In the dark caves and jungles of the world, there's an epic 65-million-year evolutionary battle going on between bats and moths.
Moths are obviously the underdogs. But scientists are learning that moths have found ingenious ways to counter the weapons of the bat.
The latest discovery is that the hawkmoths may be jamming the sonar signals bats use to track and catch moths in flight. How do they do it?
According to an article in Nature, behavioral ecologist Jesse Barber of Boise State University in Idaho and phylogeneticist Akito Kawahara of the University of Florida in Gainesville went to Borneo to study how hawkmoths defend themselves.
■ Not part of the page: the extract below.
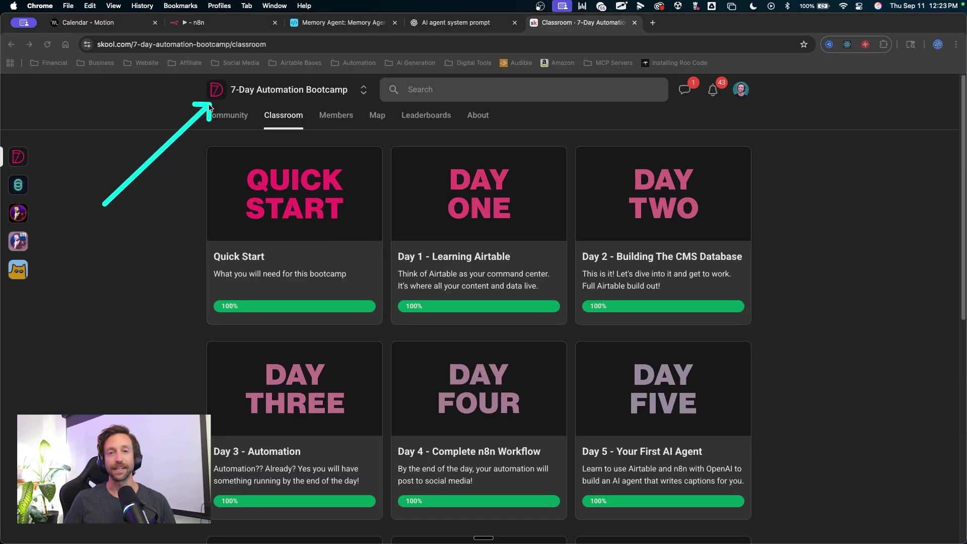Open the teal spiral community in sidebar
Screen dimensions: 967x544
(x=18, y=185)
"When the researchers played bat ultrasound to the hawkmoths, they found that three species (Cechenena lineosa, Theretra boisduvalii and Theretra nessus) they had captured emitted ultrasound clicks in response. The males did so by rapidly grating stiff scales on the outer surface of their 'claspers' — structures normally used to grab females during mating — against part of the abdomen, the researchers report. Females also seem to pull part of their genitalia inwards so that genital scales rub against their abdomens."
This is the second species of moth known to man to find a way to jam the echolocation system employed by bats.
In a 2009 article in the Scientific American, Aaron Corcoran, a biology PhD student at Wake Forest University and the lead author of the paper about how tiger moths jam bat sonar, described how scientists studied and tested behavior of the Bertholdia trigona against the big brown bat Eptesicus fuscus, using high-speed infrared cameras and an ultrasonic microphone to record the action over nine consecutive nights.
"Normally, a bat attack starts with relatively intermittent sounds. They then increase in frequency—up to 200 cries per second—as the bat gets closer to the moth "so it knows where the moth is at that critical moment," Corcoran explains. But his research showed that just as bats were increasing their click frequency, moths "turn on sound production full blast," clicking at a rate of up to 4,500 times a second. This furious clicking by the moths reversed the bats' pattern—the frequency of bat sonar decreased, rather than increased, as it approached its prey, suggesting that it lost its target."
But sonar jamming is not the only weapon in the moth's self-defense system. Researchers have known for 50 years that moths have an early warning system: They can hear the ultrasonic hunting calls of their nocturnal predator.
In a 2006 paper in Current Biology, Dr. James Windmill who was at the University of Bristol, England, at the time, wrote that not only was the simply designed moth ear detecting the echolocation pulses of the bat, but it was actually fine tuning its receptivity when under attack.
He noted that the hearing of Noctuid moths is most sensitive to frequencies at 20–40 kH, which put it at the lower range of the ultrasound frequencies used by bats. And as bats move in closer, both the loudness and the frequency of the bat's sonar calls increase. And the moth responded.
"The moth's ear mechanically tunes up and anticipates the high frequencies used by hunting bats," wrote Dr. Windmill.
Check out a rather cool video depicting what an underwing moth does once he hears that there's a bat in hot pursuit.
An acoustical engineer now at the University of Strathclyde in Scotland, Windmill has continued to study moths. His latest research, published in May in Biology Letters, reports that greater wax moths can hear higher frequencies than any other animal on earth, up to 300 kilohertz.
The highest known frequency of bat echolocation calls is 212 kHz, but some scientists have suggested that bats are evolving higher frequencies or switching frequencies in order to confuse moths.
“A lot of previous work has suggested that some bats have evolved calls that are out of the hearing range of the moths they are hunting. But this moth can hear the calls of any bat,” Windmill told Nature.
And so the epic evolutionary war goes on outside the audible range of some very interested human spectators.